**About this task**
The word "user" marks the lines to find; copy every such line from the data below.

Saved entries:
++++
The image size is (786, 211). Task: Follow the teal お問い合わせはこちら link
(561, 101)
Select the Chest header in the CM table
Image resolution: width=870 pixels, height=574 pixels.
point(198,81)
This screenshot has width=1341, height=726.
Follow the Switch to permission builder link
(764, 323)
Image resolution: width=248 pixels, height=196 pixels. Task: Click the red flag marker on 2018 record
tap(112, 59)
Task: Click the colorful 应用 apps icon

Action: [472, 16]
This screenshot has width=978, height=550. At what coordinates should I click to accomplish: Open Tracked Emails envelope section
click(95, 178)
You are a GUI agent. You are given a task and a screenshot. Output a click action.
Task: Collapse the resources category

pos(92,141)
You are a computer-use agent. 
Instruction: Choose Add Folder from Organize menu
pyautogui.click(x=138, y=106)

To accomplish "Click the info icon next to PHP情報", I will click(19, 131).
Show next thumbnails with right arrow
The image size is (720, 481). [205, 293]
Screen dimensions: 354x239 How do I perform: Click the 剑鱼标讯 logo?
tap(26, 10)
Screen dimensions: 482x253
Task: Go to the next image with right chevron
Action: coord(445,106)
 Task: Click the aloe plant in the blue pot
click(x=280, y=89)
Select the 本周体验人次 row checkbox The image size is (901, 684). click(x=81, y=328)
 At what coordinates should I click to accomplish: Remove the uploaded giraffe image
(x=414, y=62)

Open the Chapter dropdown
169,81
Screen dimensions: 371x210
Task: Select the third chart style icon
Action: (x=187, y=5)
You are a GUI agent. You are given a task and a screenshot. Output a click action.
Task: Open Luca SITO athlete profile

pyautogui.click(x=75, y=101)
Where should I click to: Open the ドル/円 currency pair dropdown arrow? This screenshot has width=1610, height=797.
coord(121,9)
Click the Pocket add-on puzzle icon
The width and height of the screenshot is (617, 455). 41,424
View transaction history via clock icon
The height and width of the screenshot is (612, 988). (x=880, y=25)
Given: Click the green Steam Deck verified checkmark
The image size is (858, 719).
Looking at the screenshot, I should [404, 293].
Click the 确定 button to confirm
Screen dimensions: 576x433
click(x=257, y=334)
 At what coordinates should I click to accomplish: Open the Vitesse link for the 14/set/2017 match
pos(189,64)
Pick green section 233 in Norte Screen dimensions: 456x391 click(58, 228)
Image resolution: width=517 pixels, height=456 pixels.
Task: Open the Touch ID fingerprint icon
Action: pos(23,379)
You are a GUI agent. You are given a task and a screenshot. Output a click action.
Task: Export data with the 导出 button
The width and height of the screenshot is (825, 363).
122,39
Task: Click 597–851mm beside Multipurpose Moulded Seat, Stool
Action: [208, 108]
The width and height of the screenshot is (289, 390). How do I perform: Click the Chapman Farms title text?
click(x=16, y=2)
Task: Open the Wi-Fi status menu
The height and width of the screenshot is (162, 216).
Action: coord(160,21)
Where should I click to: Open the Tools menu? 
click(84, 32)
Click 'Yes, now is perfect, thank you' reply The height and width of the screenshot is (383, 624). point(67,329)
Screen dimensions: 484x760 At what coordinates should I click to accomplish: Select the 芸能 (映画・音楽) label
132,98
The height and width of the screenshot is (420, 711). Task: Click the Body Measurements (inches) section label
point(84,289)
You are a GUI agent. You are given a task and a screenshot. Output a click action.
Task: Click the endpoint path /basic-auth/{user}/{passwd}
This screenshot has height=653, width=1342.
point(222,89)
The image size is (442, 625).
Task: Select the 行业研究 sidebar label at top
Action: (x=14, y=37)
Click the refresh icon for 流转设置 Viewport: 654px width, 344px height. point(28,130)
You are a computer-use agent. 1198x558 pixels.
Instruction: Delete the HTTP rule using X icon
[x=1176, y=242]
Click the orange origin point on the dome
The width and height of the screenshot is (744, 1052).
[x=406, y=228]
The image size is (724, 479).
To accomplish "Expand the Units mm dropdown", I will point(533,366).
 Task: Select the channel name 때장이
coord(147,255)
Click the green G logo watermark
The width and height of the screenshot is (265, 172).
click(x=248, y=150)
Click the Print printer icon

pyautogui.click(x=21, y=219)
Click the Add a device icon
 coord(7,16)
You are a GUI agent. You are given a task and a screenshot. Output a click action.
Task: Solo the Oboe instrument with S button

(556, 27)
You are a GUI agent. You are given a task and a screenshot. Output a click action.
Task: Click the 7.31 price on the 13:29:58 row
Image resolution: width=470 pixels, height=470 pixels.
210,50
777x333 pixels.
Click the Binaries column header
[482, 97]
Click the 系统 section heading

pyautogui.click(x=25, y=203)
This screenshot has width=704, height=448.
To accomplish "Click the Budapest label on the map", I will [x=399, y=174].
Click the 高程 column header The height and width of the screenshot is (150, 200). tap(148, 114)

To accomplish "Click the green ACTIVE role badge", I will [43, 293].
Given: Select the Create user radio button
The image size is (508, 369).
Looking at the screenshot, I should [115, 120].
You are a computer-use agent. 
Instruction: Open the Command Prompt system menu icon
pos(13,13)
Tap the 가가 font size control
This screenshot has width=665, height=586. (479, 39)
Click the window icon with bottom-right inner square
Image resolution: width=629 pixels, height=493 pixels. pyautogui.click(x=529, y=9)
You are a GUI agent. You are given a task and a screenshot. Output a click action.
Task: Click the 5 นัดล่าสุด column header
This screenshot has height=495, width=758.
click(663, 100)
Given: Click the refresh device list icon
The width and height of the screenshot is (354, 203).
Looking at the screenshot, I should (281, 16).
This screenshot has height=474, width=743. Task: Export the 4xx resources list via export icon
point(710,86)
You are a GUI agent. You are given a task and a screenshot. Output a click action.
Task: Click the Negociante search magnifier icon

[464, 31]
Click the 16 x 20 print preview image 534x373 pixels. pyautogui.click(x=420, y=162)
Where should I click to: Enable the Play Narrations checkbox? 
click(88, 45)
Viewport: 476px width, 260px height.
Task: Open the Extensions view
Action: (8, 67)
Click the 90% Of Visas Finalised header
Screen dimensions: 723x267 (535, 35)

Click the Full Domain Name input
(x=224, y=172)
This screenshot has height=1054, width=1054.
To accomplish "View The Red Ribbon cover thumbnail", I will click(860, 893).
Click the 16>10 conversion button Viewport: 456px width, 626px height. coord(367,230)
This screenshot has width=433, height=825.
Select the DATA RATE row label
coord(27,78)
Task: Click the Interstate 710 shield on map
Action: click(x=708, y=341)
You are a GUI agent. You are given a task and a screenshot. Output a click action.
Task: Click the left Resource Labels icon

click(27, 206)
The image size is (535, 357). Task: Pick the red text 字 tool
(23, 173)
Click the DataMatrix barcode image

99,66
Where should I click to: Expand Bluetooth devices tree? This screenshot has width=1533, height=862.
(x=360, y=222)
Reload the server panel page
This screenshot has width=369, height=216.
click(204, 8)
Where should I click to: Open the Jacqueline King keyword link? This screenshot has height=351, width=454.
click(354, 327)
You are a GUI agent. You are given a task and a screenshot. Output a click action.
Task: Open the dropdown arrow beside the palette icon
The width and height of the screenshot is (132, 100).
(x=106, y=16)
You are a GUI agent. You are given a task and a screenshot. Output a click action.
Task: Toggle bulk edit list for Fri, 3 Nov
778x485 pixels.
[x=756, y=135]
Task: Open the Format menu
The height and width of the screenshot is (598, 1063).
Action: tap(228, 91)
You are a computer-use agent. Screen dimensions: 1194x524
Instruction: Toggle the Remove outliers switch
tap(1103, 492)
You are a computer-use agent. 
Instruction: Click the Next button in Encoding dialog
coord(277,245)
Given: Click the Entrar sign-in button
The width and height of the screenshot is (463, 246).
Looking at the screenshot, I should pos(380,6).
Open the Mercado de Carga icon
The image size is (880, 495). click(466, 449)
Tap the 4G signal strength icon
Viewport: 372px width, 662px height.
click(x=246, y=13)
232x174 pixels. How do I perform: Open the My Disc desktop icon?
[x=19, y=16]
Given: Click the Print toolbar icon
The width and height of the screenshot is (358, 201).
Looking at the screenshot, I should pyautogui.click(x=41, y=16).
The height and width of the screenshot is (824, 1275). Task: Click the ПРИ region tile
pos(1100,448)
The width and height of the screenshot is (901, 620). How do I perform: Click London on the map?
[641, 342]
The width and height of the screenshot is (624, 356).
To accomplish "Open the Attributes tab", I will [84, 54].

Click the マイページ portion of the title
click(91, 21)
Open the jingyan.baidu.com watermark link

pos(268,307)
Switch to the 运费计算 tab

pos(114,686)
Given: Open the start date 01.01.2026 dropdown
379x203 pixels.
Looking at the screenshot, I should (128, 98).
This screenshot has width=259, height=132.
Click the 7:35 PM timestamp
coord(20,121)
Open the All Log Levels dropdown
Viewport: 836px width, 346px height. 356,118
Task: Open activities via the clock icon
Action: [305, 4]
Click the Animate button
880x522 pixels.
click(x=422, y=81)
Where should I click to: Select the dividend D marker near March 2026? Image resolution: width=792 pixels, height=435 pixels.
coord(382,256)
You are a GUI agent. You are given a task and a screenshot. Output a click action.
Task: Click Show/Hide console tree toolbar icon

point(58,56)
++++
**Answer to this exercise**
Task: Click the endpoint path /basic-auth/{user}/{passwd}
Given: Select the Create user radio button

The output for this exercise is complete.